◆ **Task objective**:
Give back only the lines in the records below from the one with "Switch to the 调整 tab" to the one with "Click the info", both inclusive, word for word.

[Extracted records]
= Beginning of Section =

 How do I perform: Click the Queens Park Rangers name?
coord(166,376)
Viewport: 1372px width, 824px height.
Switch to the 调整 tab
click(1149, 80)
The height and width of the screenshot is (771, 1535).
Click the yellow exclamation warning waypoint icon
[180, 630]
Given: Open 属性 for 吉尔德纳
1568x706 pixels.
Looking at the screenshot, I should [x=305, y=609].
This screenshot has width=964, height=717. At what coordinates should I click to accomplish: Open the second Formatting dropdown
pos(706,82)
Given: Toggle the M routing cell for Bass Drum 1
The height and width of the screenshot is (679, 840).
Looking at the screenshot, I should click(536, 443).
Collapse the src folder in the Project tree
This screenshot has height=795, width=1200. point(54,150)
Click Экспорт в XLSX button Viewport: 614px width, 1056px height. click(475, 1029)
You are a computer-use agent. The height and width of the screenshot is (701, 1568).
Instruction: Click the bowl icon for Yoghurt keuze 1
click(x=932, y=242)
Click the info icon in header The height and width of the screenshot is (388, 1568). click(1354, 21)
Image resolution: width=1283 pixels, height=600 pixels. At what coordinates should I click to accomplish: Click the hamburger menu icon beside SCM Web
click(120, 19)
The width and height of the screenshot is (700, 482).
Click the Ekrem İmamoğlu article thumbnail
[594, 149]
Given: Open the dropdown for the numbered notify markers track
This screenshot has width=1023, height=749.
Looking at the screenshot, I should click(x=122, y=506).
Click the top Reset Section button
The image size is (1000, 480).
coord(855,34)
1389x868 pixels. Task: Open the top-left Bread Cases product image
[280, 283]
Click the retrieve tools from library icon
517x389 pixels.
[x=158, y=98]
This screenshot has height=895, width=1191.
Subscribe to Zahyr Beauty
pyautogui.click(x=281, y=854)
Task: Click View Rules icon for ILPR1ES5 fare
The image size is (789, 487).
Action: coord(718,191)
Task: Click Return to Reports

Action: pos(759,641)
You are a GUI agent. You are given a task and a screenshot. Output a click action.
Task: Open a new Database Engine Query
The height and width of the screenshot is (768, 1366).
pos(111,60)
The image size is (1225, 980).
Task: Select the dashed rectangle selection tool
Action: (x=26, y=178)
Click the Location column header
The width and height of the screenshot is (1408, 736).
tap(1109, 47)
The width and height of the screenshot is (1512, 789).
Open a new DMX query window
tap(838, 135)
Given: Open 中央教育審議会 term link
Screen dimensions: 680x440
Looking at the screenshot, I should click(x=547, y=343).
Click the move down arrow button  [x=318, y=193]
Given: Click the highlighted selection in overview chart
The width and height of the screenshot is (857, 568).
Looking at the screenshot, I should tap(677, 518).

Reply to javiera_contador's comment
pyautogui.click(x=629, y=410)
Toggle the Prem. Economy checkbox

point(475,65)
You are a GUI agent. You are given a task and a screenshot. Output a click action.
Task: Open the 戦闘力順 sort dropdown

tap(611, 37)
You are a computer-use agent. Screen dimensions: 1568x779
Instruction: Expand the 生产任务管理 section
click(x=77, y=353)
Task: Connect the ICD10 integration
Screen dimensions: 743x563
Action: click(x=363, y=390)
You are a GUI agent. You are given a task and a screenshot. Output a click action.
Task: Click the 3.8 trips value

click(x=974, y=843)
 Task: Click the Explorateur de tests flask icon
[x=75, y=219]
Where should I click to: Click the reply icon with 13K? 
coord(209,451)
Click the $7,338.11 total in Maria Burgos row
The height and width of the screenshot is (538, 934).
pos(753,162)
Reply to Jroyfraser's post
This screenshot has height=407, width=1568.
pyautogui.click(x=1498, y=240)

= End of Section =

◆ **Result of the exercise**:
Switch to the 调整 tab
click(1149, 80)
The height and width of the screenshot is (771, 1535).
Click the yellow exclamation warning waypoint icon
[180, 630]
Given: Open 属性 for 吉尔德纳
1568x706 pixels.
Looking at the screenshot, I should [x=305, y=609].
This screenshot has width=964, height=717. At what coordinates should I click to accomplish: Open the second Formatting dropdown
pos(706,82)
Given: Toggle the M routing cell for Bass Drum 1
The height and width of the screenshot is (679, 840).
Looking at the screenshot, I should click(536, 443).
Collapse the src folder in the Project tree
This screenshot has height=795, width=1200. point(54,150)
Click Экспорт в XLSX button Viewport: 614px width, 1056px height. click(475, 1029)
You are a computer-use agent. The height and width of the screenshot is (701, 1568).
Instruction: Click the bowl icon for Yoghurt keuze 1
click(x=932, y=242)
Click the info icon in header The height and width of the screenshot is (388, 1568). click(1354, 21)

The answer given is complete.